SECURITY COUNCIL WELCOMES IMPROVED ACCESS PROVIDED BY IRAQ TO INSPECTION TEAMS OF UNSCOM, I"A

14 May 1998


Press Release
SC/6516


SECURITY COUNCIL WELCOMES IMPROVED ACCESS PROVIDED BY IRAQ TO INSPECTION TEAMS OF UNSCOM, IAEA

19980514 Presidential Statement Calls For Continued Implementation of 23 February Memorandum of Understanding

The Security Council this afternoon welcomed the improved access provided by Iraq to the United Nations Special Commission (UNSCOM) and the International Atomic Energy Agency (IAEA) in their monitoring of the disposal of that country's weapons of mass destruction, and called for continued implementation of the 23 February Memorandum of Understanding signed by Iraq's Deputy Prime Minister and Secretary-General Kofi Annan.

Through a statement read out by its President, Njuguna M. Mahugu (Kenya), the Council expressed its hope that Iraq's agreement to fulfil its obligation to provide immediate, unconditional and unrestricted access to the Special Commission and the IAEA will reflect a new Iraqi spirit with regard to the provision of accurate and detailed information in all areas of concern, as required by the Council's relevant resolutions.

The Council expressed concern at indications that Iraq has not provided full disclosure in a number of critical areas, despite repeated requests from the Special Commission, and called upon it to do so. The Council also noted that the investigations conducted by the IAEA over the past several years had yielded a technically coherent picture of Iraq's clandestine nuclear programme, even though Iraq had not supplied full responses to all of the Agency's questions and concerns.

The IAEA's Director-General was asked to provide information on whether the necessary technical and substantive clarifications have been made by Iraq, including responses to all IAEA questions and concerns, in his report due on 11 October and to submit a status report by the end of July. The Council affirmed its intention, upon receipt of a report from him stating that those clarifications have been made, to agree in a resolution that the IAEA dedicate resources to implement its ongoing monitoring and verification activities as approved under resolution 715 (1991).

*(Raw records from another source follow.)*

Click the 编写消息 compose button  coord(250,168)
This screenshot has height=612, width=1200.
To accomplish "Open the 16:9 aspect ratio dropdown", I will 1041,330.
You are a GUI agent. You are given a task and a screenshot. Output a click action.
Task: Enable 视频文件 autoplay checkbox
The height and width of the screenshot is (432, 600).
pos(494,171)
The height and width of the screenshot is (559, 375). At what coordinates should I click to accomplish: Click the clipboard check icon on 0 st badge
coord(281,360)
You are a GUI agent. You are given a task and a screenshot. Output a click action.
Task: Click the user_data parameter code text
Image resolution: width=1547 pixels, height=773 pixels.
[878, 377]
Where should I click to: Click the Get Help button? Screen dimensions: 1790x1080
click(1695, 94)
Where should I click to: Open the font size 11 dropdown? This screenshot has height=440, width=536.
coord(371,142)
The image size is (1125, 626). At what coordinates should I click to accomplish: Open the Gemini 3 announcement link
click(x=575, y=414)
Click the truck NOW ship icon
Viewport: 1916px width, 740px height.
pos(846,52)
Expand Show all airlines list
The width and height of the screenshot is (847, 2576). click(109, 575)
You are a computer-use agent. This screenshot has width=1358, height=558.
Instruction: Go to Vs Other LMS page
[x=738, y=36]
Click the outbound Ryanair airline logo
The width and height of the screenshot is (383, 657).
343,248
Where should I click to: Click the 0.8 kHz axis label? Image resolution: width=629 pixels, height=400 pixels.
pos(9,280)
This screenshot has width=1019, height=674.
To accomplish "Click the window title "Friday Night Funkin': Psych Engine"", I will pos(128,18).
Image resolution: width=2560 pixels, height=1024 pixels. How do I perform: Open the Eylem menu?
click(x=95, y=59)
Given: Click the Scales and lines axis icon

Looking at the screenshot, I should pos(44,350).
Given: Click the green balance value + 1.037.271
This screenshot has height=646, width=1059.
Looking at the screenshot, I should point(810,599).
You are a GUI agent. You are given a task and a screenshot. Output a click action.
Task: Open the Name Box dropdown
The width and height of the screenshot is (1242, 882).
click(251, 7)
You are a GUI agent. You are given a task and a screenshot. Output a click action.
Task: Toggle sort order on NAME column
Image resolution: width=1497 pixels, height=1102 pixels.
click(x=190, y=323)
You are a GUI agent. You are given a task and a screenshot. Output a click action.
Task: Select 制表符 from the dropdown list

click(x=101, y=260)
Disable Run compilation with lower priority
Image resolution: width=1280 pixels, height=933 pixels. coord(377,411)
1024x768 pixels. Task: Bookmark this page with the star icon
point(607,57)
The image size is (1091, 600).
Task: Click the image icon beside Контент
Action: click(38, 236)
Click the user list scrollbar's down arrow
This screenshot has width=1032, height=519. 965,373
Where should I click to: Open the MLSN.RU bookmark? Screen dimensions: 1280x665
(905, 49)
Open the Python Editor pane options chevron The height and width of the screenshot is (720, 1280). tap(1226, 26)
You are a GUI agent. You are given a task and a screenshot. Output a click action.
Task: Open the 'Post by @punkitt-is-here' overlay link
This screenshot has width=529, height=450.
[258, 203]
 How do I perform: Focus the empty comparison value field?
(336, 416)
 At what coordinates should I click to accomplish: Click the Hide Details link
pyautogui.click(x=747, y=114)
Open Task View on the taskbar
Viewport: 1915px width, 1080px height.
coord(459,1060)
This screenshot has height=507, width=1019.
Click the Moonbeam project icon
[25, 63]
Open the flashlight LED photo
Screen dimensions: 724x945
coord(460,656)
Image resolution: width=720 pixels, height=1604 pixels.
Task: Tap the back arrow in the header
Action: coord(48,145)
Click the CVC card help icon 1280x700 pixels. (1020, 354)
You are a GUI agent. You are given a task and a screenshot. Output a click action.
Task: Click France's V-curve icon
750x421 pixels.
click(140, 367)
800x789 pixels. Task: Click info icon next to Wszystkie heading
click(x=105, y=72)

The Council acknowledged that the Agency was focusing most of its resources on implementing and strengthening its monitoring and verification

activities under that resolution. It noted that the IAEA will continue to exercise its right to investigate any aspect of Iraq's clandestine nuclear programme, particularly through the follow-up of any new information developed by the Agency or provided by Member States, and to destroy, remove or render harmless any prohibited items discovered through such investigations.

The Special Commission and the IAEA must discharge their mandates with full Iraqi cooperation in all areas, the Council noted, including fulfilment of its obligation to provide full, final and complete declarations of all aspects of its prohibited programmes for weapons of mass destruction and missiles. The Council also looked forward to the holding of a technical meeting with UNSCOM's Executive Chairman, as a follow-up to the review of sanctions held by the Council on 27 April.

The meeting, which was called to order at 12:14 p.m., was adjourned at 12:24 p.m.

Presidential Statement

The text of the presidential statement, to be issued as document S/PRST/1998/11, reads as follows:

"The Security Council has reviewed the report of 16 April 1998 from the Executive Chairman of the Untied Nations Special Commission (S/1998/332) and the report of 9 April 1998 from the Director-General of the International Atomic Energy Agency (IAEA) (S/1998/312). The Council welcomes the improved access provided to the Special Commission and the IAEA by the Government of Iraq following the signature of the Memorandum of Understanding by the Deputy Prime Minister of Iraq and the Secretary-General on 23 February 1998 (S/1998/166) and the adoption of its resolution 1154 (1998) of 2 March 1998. The Council calls for continued implementation of the Memorandum of Understanding.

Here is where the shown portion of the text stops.